Welcome to the Show: Part 8c – Stress Simulation 7.0
Joe woke up on a gurney.
Heads in a surgical masks hovered over him. Joe was being rolled through double doors that folded open at their approach.
“What…?” he managed to get out. The pain was making him delirious.
“You’ll be fine,” said one of the men. He patted Joe on the shoulder.
“Do we have any more anesthetic?” asked one of the other surgeons.
The other one slowly shook his head back and forth.
“…for what?” asked Joe.
“Ready?” The chief surgeon asked the others. “One. Two. Three.” They lifted him together and placed Joe on a cold metal table.
One of them tied a tourniquet around the top of his thigh. The cinch of the tightly drawn rubber tubing put pressure on his femoral nerve and he started to struggle.
“Wait, what the hell are you doing?”
“This leg’s coming off,” said the chief surgeon with steel blue eyes. “The quicker, the better.”
“What?” shouted Joe before an assistant shoved a piece of plastic into his mouth. They strapped it around his head.
Another strap went over his forehead and he was lashed to the table, one limb at a time.
The surgeon lifted a scalpel. He made an incision above Joe’s knee, slicing through the skin and into the quadriceps. As the scalpel entered, severing nerve fibers along the way, the pain was a flash of white-hot searing agony, moving like a wave across Joe’s thigh.

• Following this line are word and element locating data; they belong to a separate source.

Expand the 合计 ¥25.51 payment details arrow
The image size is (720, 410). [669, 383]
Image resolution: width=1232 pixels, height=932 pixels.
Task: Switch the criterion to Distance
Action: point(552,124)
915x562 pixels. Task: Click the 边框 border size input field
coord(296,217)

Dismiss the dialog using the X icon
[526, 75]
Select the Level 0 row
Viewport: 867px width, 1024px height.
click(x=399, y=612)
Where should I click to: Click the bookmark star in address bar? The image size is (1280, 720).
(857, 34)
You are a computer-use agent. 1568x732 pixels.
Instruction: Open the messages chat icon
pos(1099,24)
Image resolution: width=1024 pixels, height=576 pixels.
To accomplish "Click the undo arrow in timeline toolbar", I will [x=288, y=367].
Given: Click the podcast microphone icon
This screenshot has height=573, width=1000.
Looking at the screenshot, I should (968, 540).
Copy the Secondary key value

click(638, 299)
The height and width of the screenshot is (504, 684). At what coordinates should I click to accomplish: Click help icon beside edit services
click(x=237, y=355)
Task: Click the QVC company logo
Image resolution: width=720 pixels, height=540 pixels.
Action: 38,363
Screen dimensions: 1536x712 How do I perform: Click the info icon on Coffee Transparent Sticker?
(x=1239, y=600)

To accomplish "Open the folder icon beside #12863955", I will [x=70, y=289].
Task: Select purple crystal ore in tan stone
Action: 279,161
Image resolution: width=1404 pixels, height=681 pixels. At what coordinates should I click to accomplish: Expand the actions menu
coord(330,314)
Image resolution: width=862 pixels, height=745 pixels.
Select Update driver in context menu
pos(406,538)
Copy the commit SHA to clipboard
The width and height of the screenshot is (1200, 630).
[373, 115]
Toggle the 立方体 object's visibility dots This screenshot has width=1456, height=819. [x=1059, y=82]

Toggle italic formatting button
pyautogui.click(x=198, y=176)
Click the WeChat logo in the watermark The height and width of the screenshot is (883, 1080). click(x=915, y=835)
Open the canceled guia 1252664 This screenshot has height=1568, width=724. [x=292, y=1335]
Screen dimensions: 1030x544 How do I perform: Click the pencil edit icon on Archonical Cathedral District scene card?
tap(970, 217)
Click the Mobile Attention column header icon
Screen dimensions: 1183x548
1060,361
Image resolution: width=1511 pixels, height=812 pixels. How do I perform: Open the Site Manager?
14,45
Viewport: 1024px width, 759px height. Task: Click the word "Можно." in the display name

Joe groaned and made an inhuman noise. He clamped down on the plastic but it didn’t help.
The surgeon cut almost completely around the leg to the hamstring muscle in the back, leaving just a small flap of skin on one side.
When the surgeon lifted the scalpel away from Joe’s leg, he was granted a temporary respite from the agony—until he caught a glimpse of the bone saw.
The surgeon placed the saw on Joe’s femur and started it up. It wasn’t the feeling but the sound and smell that drove him mad—a heavy scraping noise from metal gnawing through bone. And the smell, oh the smell! He would never forget that smell, of hot bone and flesh sizzling, protesting against the metal blade.
Joe’s heart sped up again, his blood pressure dropped, and shock slowed the supply of oxygenated blood to his brain. He blessedly lost consciousness.